Лиля послала Ганцу улыбку.
Она сомневалась, что было, то было, но волков бояться – сразу утопиться.
Ганц медленно, словно боясь спугнуть, подошел к Лилиан, протянул руку.
– Ты позволишь?
Лиля взглянула на раскрытую ладонь. Кончики пальцев мужчины чуть подрагивали. Страх? Возбуждение?
Лиля помедлила и вложила свои пальцы в узкую ладонь мужчины. Ганц потянул ее к себе, заставляя приподняться с кресла, чуть приобнял за плечи и коснулся губами губ. Легко-легко, совсем невесомо, но вполне уверенно.
«Ты мне доверяешь?»
«Я попробую тебе довериться».
«Ты не пожалеешь».
А потом отстранился и вышел.
Лиля опустилась в кресло. Совершает ли она ошибку? Альдонай знает. Жаль, что сообщить не удосужится. Ладно. Время покажет…
– Ты выходишь замуж. – Ричард констатировал факт. Не ругался, не злился…
Лиля пожала плечами. Та же шкура, камин, два бокала вина – и серые глаза напротив. И почему он когда-то не понравился? Из-за красоты? Из-за сходства с покойным мужем? Из-за дружбы с Джесом?
Кто поймет женщину – может рассчитывать на нобелевку. Эх, не был бы ты принцем…
– Да. Ты против? Или твой отец?
Ричард покачал головой.
– Отец доволен. Ему уже надоели просители.
– Просители?
Ричард насмешливо улыбнулся.
– Лили, милая, а ты думала, что все в жизни так просто? Ты молода, очень красива, богата, знатна… к тебе и герцоги сватались.
– Ко мне?
– Приходили к отцу, если бы он дал согласие…

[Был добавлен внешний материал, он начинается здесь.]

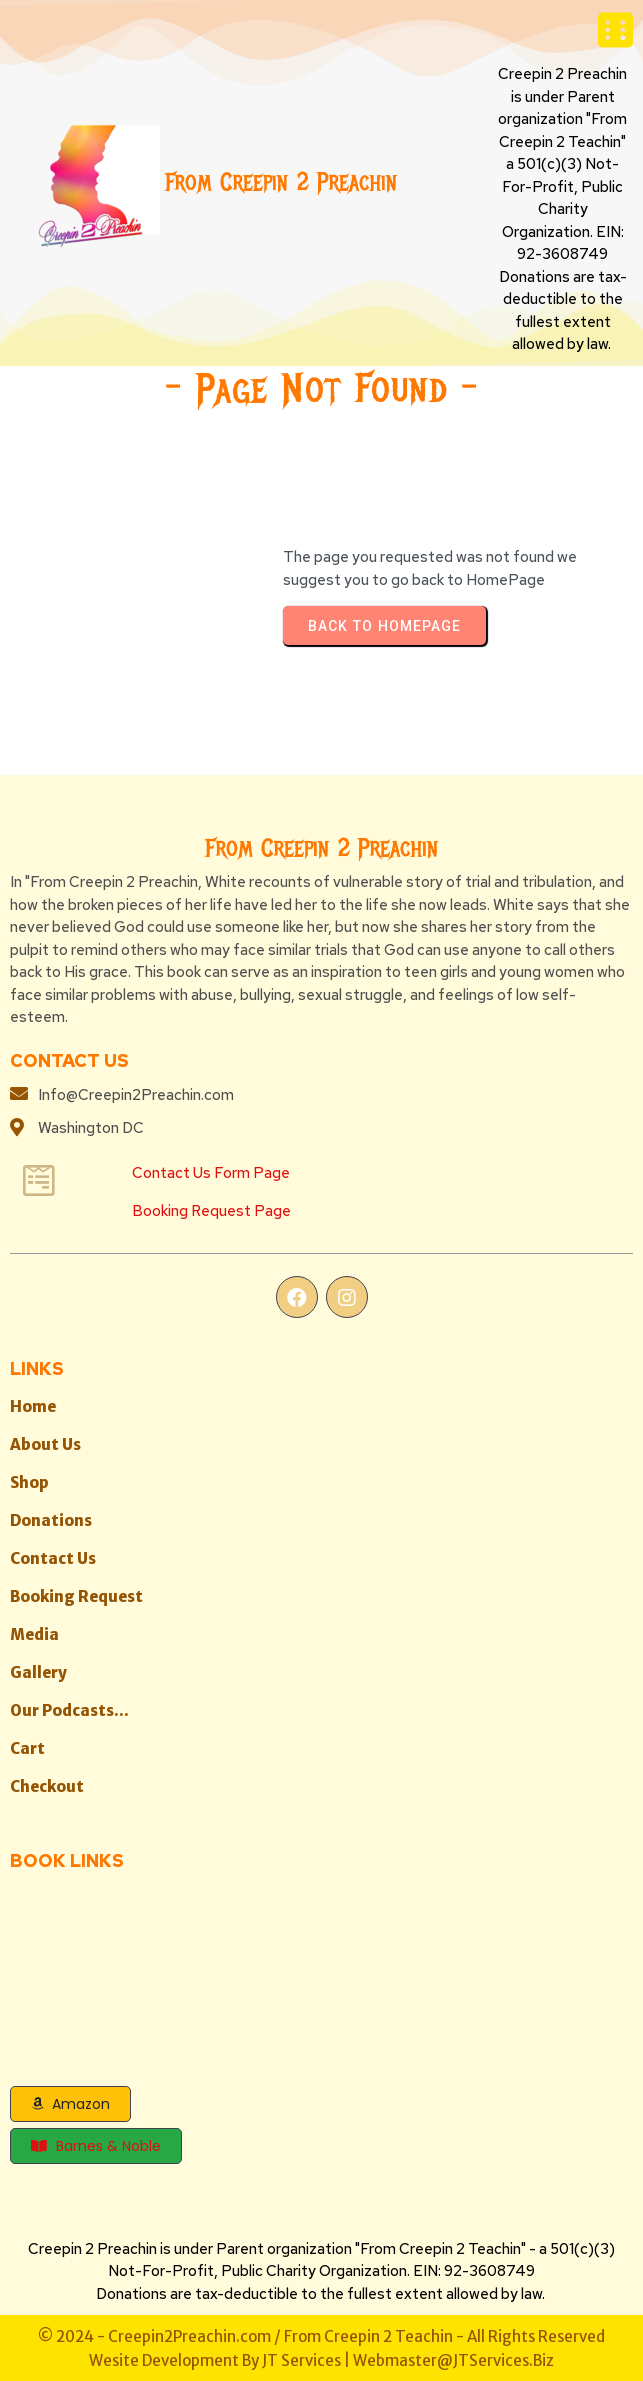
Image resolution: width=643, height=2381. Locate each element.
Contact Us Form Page (211, 1172)
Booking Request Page (211, 1210)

– А ко мне прийти не судьба была?
– А их мнение женщины не очень волновало.
Лиля зашипела. Ричард рассмеялся. Он откровенно наслаждался ее реакцией. Такой живой, естественной, искренней – так себя мог вести только Джерисон. Но он рос рядом, видел не принца, а человека – и Лилиан тоже видела в нем человека. И не скрывала этого.
Общаться на виду у всех они не могли – графиню мигом записали бы в фаворитки и принялись плести интриги. Да и при дворе ей бывать не стоило из-за траура, и так нарушений хватало. И жена принялась бы ревновать… Ричард вздохнул.
Жена.
Милая, обаятельная, веселая, счастливая… нет, он не поступит как отец. И будет верен своей супруге. Слишком дорого королевству пришлось платить за любовь Эдоарда.
Поэтому они с Лилиан просто друзья. И не больше. Хватит и подозрений, что ее сын – их сын. Но только подозрений. Даже когда он спросил – Лилиан все отрицала, и Ричард был ей за это благодарен.
– Я выйду замуж за Ганца. А время покажет, хорошо это или плохо.
– Надеюсь, он будет отпускать тебя ко мне и впредь.
– Он обещал не быть тираном. – Лиля чуть грустно улыбалась.
– Я присмотрю за этим.
И, глядя в серые глаза, она не сомневалась – присмотрит.
– А я буду приезжать, когда ты позовешь.
– Да и траур скоро закончится… будешь бывать при дворе?
Лиля так замотала головой, что косой чуть не задела принца.
– Не хочу!!! Гадючник!!!
– Уж кто бы мне шипел, – притворно обиделся Ричард.
– Да я белая и пушистая!
– А больше похожа на черную и чешуйчатую.
– Вот, а еще будущий король! И так о женщине! – Лиля надулась.
Ричард рассмеялся, поймал кончик ее косы и несильно потянул.
– Зато о какой женщине.
Играл в камине огонь, бросая на лица отблески и превращая их в загадочные маски. И могло почудиться, что это сидят не двое друзей, а двое влюбленных. Беззаботный смех, легкие прикосновения…
Наваждение? Или просто мудрость огня, который показывает скрытое?
– Дитя Альдоная, Ганц Тримейн, барон Рейнольдс, согласен ли ты…
Альдон Роман сам венчал пару, из особой любезности к невесте. Сколько прошло времени с тех пор, как он впервые увидел Лилиан Иртон? Тогда женщина бросилась на помощь графине Марвел… кстати, супруги Марвел тоже здесь. Графиня улыбается и вполне здорова и телом и духом.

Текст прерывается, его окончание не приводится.